Forum for project at:

https://groups.google.com/forum/#!forum/python-weka-wrapper

Changelog

0.2.14 (2023-07-04)

  • extracted arpack_combined.jar, core.jar and mtj.jar from weka.jar to make them available under Java 17

0.2.13 (2023-04-26)

  • moved Configurable and JSONObject into configurable-objects library

  • moved base flow components into simple-data-flow library

  • added methods subset_results, rank_results to class AttributeSelection (module: weka.attribute_selection) to give access to cross-validation output in numeric rather textual form (NB: it has to parse the textual CV output).

  • made the plot_experiments method (module weka.plot.experiments) more customizable

0.2.12 (2022-12-08)

  • method install_packages (module: weka.core.packages) now no longer interprets the installation message returned when installing from URL or local zip file as failure to install; also outputs any installation message now in the console; now has flags for fail_fast mode (first package that fails stops installation process) and whether to return details (dict per package rather than just a bool for all packages)
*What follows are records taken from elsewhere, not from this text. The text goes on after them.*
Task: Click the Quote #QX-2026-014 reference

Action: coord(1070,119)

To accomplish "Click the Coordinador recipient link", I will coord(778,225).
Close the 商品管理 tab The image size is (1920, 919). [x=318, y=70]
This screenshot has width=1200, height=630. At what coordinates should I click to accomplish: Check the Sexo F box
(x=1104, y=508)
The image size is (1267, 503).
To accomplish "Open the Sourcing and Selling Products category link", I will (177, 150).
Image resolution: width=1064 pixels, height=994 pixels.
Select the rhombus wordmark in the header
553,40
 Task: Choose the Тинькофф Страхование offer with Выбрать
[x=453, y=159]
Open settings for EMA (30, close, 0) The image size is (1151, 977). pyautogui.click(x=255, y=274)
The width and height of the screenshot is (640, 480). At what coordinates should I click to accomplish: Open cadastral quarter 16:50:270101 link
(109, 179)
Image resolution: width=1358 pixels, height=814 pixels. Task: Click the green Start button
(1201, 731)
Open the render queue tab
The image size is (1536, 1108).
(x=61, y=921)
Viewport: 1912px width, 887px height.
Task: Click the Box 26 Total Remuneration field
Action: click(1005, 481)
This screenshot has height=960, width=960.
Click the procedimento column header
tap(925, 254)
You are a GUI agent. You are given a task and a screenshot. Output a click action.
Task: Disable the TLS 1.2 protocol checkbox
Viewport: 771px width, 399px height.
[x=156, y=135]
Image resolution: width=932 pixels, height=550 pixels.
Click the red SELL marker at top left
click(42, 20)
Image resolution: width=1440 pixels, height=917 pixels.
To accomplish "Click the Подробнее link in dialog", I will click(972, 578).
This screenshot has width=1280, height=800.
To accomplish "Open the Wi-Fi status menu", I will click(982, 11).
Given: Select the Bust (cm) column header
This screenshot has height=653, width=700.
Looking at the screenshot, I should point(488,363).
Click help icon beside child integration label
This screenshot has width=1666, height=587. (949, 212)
  • method install_package (module: weka.core.packages) can return either a boolean flag of success or detailed information

0.2.11 (2022-10-11)

  • methods install_packages and install_missing_packages of module weka.core.packages now allow a list of package names instead of tuples (name, version), assuming latest as version

  • method get_jclass in module weka.core.classes can handle primitive classes now as well (eg int -> java.lang.Integer.TYPE)

  • methods get_non_public_field and call_non_public_method in module weka.core.classes allow accessing private/protected fields and calling private/protected methods of Java objects, which avoids having to sub-class classes to get public access to them (NB: only works as long as the security manager allows that)

  • added split_commandline method to module weka.core.classes, which splits a command-line into classname and option list tuple

  • the Instances class (module: weka.core.dataset) now supports slicing

  • added methods plot_xmlbif_graph and xmlbif_to_dot to module weka.plot.graph for plotting XML BIF graphs generated by BayesNet using GraphViz

  • added method plot_graph to module weka.plot.graph to plot dot or XML BIF graphs

0.2.10 (2022-06-27)

  • added logging_level parameter to the start method of the weka.core.jvm module, enabling the user to turn off debugging output in an easy way (https://github.com/fracpete/python-weka-wrapper3/issues/40)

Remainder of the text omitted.